Anno 2009: prove generali di pandemia

di Stefano Pezzola

Michael Yeadon, Ph.D., ex vicepresidente e consulente scientifico capo per la società farmaceutica Pfizer e fondatore e CEO della società biotech Ziarco, ora di proprietà di Novartis, è diventato una delle più importanti voci contro i farmaci mRNA contro il Covid-19.
In una recente ed avvicente intervista con il presentatore radiofonico britannico Maajid Nawaz, ha deciso di condividere le oggettive motivazioni per cui crede che la narrazione intorno al COVID-19 sia false e messa in atto deliberatamente per esercitare un controllo sulle persone.

Il dr. Yeadon è laureato in biochimica e tossicologia e ha studiato farmacologia respiratoria e quindi ritengo abbia tutti i titoli per essere ascoltato.
Nell’intervista spiega dettagliatamente perché le dosi ripetute dei farmaci mRNA non sono efficaci, e perché l’uso della proteina spike nel vaccino sia da ritenere dannosa e pericolosa.
Nel 2009 sono stati stipulati accordi segreti tra Germania, Gran Bretagna, Italia e Francia con l’industria farmaceutica prima dell’inizio della pandemia H1N1, accordi secondo i quali le nazioni avrebbero acquistato vaccinazioni antinfluenzali H1N1 “ma solo se un livello pandemico 6 fosse stato dichiarato dall’Organizzazione Mondiale della Sanità”.
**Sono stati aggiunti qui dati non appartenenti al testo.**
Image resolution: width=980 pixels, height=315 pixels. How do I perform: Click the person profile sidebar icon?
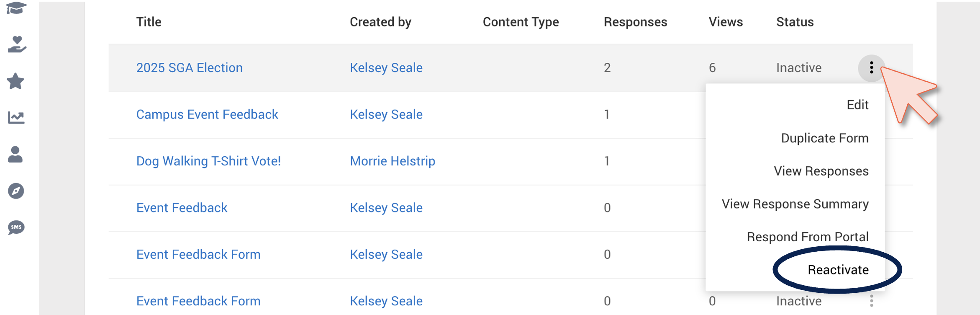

Sei settimane prima che la pandemia fosse dichiarata, nessuno all’OMS era preoccupato per il virus, ma i media stavano comunque esasperando i toni.
Poi, nel mese che ha preceduto la pandemia di H1N1, l’OMS ha cambiato la definizione ufficiale di pandemia, rimuovendo i criteri di gravità e di elevata mortalità e lasciando la definizione di pandemia come “un’epidemia mondiale di una malattia”.
Questo cambiamento di definizione ha permesso all’OMS di dichiarare l’influenza suina una pandemia dopo che solo 144 persone erano morte a causa dell’infezione in tutto il mondo. Nel 2010, il dottor Wolfgang Wodarg, allora capo della sanità presso il Consiglio d’Europa, ha accusato le aziende farmaceutiche di influenzare la dichiarazione pandemica dell’OMS, definendo l’influenza suina una “falsa pandemia” guidata da Big Pharma, che è comunque passata all’incasso distillando dosi di paura e farmaci.

Secondo il dr. Yeadon la pandemia di influenza suina è stata “uno dei più grandi scandali di medicina del secolo” e condivide molte somiglianze con la pandemia di COVID-19.
Come allora hanno abusato dei test PCR (tamponi), hanno sovradiagnosticato i casi, hanno distorto i dati in tutto il mondo, acquistando miliardi di dollari di vaccini e antivirali inutili e dannosi” ricorda.
Hanno insomma etichettato le persone sane come malate.
I test PCR utilizzati per il COVID-19 utilizzano un potente processo di amplificazione che li rende così sensibili da poter persino rilevare i resti di un virus morto, molto tempo dopo l’infezione.
E poi “se muori per qualcosa di completamente estraneo ma sei risultato positivo a un test PCR e muori entro quei maledetti 28 giorni successivi al test, la causa del tuo decesso è il Covid“, ha puntualizzato.

Il corpo umano seconda il dr. Yeadon ha le sue migliori risposte immunitarie dopo l’infezione naturale da COVID-19, non certo dopo l’esposizione alla proteina spike a seguito vaccinazione.
“È davvero importante che tu mi ascolti qui – conclude il dr. Yeadon – che se ci sarà un altro virus, devi sapere questa volta che qualunque cosa progettino, il vaccino è la risposta sbagliata. È la risposta sbagliata per un sacco di motivi. Uno è che genererai una risposta immunitaria nel sangue che non può influenzare l’infezione, non importa di cosa si tratti, ma non influenzerà l’infezione”.
“In secondo luogo, se progetti un upgrade del farmaco/vaccino usando ancora la proteina spike allora hai la stessa probabilità di causare tossicità. Iniettare farmaco mRNA con proteina spike è come lanciare un go kart che ha un acceleratore, ma nessun volante e nessun freno: non c’è nulla nella progettazione di questi farmaci/vaccini che possa limitare dove vanno”.